Quando a princesa cai da carruagem

 

Aconteceu. Eu achei que esse dia não chegaria, mas, sim, finalmente, ele chegou. Eu amanheci mais disposta do que havia me deitado, mais leve, mais presente, mais ‘eu’ e menos ‘zumbi’. Era como se as lágrimas que derramei no travesseiro até pegar no sono tivessem sido os seus últimos vestígios dizendo adeus. Sim. Quando me olhei no espelho, percebi: Você não era mais parte de mim. Eu havia aprendido a andar de bicicleta novamente, sem rodinhas, sem você.

Então não era mentira quando todos me diziam que isso ia passar. Não eram palavras vazias quando me disseram que eu iria te esquecer e que você era só uma das centenas de decepções que eu teria na vida. Achei esses consolos tão inúteis e óbvios, mas eu estava ali, diante do fato se concretizando, e me redimindo. Sim, era tudo verdade. Passou. E, acredite, esse texto não é uma tentativa de chamar sua atenção. Aliás, eu nem espero que você o leia.
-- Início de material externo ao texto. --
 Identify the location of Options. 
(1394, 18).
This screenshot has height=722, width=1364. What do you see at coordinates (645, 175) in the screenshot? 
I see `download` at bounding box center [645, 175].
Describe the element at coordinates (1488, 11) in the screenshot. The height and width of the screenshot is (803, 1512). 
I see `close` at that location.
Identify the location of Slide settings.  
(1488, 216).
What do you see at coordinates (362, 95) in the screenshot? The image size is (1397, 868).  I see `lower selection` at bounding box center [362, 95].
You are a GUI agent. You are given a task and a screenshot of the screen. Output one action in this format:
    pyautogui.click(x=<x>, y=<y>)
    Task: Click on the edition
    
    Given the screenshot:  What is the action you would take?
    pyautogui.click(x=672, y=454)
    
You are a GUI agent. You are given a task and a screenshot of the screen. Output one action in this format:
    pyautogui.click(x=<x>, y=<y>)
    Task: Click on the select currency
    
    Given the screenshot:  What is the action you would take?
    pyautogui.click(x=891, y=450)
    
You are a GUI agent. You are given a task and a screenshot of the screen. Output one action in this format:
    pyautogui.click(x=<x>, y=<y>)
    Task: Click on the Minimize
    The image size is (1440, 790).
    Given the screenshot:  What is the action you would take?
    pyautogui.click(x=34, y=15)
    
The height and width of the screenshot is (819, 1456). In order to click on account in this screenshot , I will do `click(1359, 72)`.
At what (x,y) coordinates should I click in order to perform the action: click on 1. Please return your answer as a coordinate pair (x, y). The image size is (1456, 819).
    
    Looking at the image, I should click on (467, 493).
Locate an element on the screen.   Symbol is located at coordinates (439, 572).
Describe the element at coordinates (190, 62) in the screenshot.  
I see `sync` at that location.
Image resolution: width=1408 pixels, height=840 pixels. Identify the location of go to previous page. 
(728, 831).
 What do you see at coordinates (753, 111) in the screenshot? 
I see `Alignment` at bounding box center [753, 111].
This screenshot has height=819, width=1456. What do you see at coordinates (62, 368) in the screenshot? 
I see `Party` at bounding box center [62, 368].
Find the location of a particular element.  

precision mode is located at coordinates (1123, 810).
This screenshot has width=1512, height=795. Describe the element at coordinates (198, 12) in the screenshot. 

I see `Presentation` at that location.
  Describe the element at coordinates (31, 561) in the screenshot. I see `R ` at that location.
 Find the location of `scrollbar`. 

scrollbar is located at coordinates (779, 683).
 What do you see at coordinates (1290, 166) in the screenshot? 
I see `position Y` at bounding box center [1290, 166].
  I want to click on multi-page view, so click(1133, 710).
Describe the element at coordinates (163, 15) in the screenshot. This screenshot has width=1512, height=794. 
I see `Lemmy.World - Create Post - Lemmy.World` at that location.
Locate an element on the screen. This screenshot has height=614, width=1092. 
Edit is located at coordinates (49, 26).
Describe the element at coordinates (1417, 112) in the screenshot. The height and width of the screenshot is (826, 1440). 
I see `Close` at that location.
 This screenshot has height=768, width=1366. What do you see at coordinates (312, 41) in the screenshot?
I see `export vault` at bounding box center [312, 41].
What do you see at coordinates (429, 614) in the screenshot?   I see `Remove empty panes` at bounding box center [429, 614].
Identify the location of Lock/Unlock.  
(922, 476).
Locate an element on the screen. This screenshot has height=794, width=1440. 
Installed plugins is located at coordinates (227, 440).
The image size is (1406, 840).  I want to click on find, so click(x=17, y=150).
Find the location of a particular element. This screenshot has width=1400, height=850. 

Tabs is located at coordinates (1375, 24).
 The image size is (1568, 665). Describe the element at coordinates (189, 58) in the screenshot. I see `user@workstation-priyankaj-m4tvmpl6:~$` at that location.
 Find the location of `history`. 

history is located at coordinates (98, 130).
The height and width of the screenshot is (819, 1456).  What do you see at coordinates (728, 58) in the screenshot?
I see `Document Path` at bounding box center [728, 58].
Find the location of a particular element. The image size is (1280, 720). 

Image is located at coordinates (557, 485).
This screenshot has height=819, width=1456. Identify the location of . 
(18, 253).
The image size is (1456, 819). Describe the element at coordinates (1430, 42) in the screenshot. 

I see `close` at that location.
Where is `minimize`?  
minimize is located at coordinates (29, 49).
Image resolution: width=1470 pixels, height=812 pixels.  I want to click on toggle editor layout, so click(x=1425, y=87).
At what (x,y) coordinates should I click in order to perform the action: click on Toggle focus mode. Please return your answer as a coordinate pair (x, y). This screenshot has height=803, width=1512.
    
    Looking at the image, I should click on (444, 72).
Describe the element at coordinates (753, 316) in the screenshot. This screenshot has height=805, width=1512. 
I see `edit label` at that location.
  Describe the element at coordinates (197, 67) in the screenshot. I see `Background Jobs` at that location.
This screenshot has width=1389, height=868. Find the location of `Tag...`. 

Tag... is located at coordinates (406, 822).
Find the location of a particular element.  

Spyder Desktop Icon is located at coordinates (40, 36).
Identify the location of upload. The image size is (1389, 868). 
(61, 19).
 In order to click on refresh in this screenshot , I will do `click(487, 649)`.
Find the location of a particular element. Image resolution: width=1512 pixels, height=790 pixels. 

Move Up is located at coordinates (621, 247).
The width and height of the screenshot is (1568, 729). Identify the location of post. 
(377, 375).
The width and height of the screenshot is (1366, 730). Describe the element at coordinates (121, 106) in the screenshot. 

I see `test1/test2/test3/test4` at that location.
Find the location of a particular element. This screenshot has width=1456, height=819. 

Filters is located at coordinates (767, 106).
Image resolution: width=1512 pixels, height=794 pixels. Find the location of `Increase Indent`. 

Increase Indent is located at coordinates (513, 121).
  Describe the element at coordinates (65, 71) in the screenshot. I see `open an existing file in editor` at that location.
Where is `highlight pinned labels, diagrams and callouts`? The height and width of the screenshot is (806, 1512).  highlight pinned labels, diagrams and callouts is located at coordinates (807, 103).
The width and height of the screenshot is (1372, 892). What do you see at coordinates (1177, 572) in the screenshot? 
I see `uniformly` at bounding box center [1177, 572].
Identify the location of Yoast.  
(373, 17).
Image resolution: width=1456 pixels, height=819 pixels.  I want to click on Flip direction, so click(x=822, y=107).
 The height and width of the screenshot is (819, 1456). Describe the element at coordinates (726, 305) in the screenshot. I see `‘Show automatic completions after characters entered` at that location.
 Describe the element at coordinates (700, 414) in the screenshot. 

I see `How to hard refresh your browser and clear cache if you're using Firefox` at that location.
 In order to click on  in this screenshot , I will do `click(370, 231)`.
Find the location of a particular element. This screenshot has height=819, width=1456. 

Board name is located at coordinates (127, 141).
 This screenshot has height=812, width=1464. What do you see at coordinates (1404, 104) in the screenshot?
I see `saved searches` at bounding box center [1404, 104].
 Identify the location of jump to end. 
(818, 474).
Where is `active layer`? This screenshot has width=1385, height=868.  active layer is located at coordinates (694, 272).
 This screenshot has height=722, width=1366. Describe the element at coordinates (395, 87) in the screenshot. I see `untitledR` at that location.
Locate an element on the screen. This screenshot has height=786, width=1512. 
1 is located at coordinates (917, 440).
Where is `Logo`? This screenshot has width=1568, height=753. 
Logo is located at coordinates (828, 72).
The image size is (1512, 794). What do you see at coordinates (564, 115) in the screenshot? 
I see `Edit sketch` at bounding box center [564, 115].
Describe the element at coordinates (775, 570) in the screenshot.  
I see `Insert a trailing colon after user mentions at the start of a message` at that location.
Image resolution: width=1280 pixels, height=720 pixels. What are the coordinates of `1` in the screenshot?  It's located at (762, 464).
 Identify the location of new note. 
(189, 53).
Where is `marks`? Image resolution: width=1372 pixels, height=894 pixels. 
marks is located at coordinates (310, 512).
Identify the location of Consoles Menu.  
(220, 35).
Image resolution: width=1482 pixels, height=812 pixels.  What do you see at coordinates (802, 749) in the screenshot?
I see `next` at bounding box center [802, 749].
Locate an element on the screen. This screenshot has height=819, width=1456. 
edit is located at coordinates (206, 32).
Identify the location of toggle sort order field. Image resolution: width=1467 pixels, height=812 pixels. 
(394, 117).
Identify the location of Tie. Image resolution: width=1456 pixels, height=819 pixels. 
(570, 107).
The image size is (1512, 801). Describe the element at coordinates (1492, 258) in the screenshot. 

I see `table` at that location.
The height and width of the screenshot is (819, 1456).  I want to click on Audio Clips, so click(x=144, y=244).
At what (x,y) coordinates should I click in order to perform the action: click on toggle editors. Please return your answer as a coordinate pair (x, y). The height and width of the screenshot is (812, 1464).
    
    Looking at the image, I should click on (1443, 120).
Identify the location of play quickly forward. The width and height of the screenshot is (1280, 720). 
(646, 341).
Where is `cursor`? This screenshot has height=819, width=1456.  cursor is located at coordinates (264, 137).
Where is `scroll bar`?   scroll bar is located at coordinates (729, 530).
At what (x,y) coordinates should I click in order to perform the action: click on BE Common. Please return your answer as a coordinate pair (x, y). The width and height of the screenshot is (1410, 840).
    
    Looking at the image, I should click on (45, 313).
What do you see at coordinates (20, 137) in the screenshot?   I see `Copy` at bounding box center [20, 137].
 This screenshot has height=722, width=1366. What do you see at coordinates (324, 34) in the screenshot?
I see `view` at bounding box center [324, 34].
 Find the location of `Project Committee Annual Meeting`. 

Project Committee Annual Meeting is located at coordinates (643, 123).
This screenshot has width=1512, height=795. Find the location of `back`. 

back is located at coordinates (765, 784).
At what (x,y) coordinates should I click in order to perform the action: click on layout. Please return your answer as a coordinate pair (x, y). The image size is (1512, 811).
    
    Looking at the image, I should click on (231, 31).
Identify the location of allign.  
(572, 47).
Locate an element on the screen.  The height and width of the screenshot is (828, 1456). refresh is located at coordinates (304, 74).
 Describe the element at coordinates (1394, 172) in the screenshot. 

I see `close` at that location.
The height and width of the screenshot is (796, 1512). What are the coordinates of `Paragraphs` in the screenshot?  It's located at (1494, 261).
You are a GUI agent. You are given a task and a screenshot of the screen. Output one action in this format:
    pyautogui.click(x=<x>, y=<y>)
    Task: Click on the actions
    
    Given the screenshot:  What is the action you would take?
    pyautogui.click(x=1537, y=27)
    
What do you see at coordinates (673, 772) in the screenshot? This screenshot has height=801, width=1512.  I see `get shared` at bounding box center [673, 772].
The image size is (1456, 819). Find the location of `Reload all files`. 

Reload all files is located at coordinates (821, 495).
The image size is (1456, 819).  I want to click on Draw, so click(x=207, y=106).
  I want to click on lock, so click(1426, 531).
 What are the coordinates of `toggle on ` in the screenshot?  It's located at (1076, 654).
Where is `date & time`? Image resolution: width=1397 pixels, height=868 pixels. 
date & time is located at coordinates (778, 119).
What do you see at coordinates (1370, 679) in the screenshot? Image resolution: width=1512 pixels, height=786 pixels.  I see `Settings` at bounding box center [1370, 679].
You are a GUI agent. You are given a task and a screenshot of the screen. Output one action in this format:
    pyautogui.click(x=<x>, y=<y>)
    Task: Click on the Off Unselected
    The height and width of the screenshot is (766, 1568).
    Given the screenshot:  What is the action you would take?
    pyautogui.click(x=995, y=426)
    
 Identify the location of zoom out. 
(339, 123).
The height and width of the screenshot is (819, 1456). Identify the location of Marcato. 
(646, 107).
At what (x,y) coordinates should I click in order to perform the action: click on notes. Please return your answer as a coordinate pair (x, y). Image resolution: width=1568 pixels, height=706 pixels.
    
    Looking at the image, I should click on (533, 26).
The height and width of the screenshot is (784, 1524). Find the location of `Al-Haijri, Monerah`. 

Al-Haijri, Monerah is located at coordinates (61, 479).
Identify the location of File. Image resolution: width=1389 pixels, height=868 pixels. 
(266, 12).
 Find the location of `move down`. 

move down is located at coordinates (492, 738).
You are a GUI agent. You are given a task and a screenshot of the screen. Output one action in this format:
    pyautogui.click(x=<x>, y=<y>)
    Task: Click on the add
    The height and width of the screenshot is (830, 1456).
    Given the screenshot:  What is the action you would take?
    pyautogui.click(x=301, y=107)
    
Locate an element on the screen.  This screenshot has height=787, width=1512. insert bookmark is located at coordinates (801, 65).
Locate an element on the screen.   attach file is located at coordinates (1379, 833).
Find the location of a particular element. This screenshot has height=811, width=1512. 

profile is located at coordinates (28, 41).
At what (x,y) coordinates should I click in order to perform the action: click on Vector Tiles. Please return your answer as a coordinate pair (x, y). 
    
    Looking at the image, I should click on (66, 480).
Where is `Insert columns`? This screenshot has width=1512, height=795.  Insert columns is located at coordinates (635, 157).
Como eu me sinto boba pelas vezes que disse que não saberia viver sem você. É claro que sei. Eu sempre respirei normalmente antes de te conhecer e, agora, olha eu aqui de novo, de pé, inteirinha, aliás, nunca estive tão viva, tão próxima de mim mesma. Você ofuscava a minha visão, você era tão dominante na minha vida que acabei não dando a atenção necessária a mim mesma, aos meus gostos, aos meus interesses, aos meus desejos, aos meus prazeres. Você consumia muito de mim. Não te culpo. Na verdade, eu é que estou aprendendo a me amar agora.

Mas quer saber? Apesar de me achar uma ingênua, também me sinto madura, pois começo a perceber que a vida tem disso mesmo e, sim, se decepcionar faz parte da nossa existência. Faz parte esperar das pessoas mais do que elas podem nos dar, faz parte depositar confiança em excesso em quem não merece, faz parte não ser o que as pessoas querem que sejamos, faz parte ouvir e fazer promessas que nem sempre ou quase nunca são cumpridas. Palavras parecem fortes e intensas no momento em que são ditas, mas se esvaem com uma facilidade grotesca.

Estou muito bem, é bom que você saiba. Mas devo dizer que também não sou tão dura assim. Senti vontade de te ligar na semana passada, quando fui aprovada naquele concurso para o qual eu abri mão de estar com você muitas vezes para estudar. Em um final de semana desses, eu estava cansada e não tive vontade de sair e devo assumir que, por um instante, senti saudade de nossas noites de sábado em casa, com uma janta simples, um edredom e um filme.  Sabe como é, sexta-feira passada senti falta de receber aquela sua ligação após o trabalho. “E então, o que temos para hoje?”. Era bom ter uma companhia segura, que eu sabia que me acompanharia até nos piores eventos ou, melhor, que tinha o dom de transformar um evento ruim em algo único.

Mas sabe, esses relapsos já estão indo embora. Acho que eu sinto falta mesmo é de ser especial para alguém, só isso. A qualquer momento, outro vai vir e vai ocupar o lugar que um dia fora seu. O seu retrato na minha cabeceira será substituído e, adivinhe, eu vou amar de novo. Pois é, funciona assim. Os relacionamentos são voláteis e, às vezes, o amor também tem prazo de validade. Cética, eu? Nada, meu bem. Só estou aprendendo a viver.

Por Renata Stuart

2 respostas

  1. Texto muito verdadeiro.
    A gente pode amar, fazer parte da vida do outro, mas não pode esquecer de se amar, se valorizar.
    Penso como a personagem: bobagem dizer que não pode viver sem alguém. Amo muito a pessoa que está comigo agora, daria minha vida por esta pessoa com certeza, mas se um dia o encanto se desfizer e a vida nos separar, por mais que eu sofra tenho a consciência de que sobreviverei, sim!
    Por que não deixei de ser eu.
    Compartilhei e recomendei seu texto, muito bom!